What is required.
Please write out exactly the lines that begin at the line containing "Open the Workspace nav item" and run to the end of the records.

Supplied records.
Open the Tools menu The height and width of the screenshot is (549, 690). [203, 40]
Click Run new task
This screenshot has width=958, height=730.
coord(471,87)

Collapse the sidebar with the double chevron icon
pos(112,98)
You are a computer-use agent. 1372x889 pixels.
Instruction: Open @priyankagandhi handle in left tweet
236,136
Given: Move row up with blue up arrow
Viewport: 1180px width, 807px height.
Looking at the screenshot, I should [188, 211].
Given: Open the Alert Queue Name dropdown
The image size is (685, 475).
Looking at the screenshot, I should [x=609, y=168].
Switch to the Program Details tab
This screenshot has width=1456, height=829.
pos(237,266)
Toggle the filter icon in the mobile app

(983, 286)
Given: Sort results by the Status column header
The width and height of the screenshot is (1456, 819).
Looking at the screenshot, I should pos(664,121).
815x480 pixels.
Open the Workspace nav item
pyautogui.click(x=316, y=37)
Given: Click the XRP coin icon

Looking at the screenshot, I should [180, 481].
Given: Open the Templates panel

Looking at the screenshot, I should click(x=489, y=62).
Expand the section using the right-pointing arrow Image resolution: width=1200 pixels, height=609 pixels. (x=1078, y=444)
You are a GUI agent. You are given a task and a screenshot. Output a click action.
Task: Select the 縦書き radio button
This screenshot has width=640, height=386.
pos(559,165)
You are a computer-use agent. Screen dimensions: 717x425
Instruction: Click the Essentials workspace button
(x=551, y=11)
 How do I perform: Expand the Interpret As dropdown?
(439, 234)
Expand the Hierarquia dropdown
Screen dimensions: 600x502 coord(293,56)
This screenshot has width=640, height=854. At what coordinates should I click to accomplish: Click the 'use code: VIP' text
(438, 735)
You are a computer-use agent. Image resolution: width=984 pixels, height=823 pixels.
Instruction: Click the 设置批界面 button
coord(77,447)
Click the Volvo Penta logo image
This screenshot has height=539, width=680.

Task answer.
Open the Workspace nav item
pyautogui.click(x=316, y=37)
Given: Click the XRP coin icon

Looking at the screenshot, I should [180, 481].
Given: Open the Templates panel

Looking at the screenshot, I should click(x=489, y=62).
Expand the section using the right-pointing arrow Image resolution: width=1200 pixels, height=609 pixels. (x=1078, y=444)
You are a GUI agent. You are given a task and a screenshot. Output a click action.
Task: Select the 縦書き radio button
This screenshot has width=640, height=386.
pos(559,165)
You are a computer-use agent. Screen dimensions: 717x425
Instruction: Click the Essentials workspace button
(x=551, y=11)
 How do I perform: Expand the Interpret As dropdown?
(439, 234)
Expand the Hierarquia dropdown
Screen dimensions: 600x502 coord(293,56)
This screenshot has width=640, height=854. At what coordinates should I click to accomplish: Click the 'use code: VIP' text
(438, 735)
You are a computer-use agent. Image resolution: width=984 pixels, height=823 pixels.
Instruction: Click the 设置批界面 button
coord(77,447)
Click the Volvo Penta logo image
This screenshot has height=539, width=680.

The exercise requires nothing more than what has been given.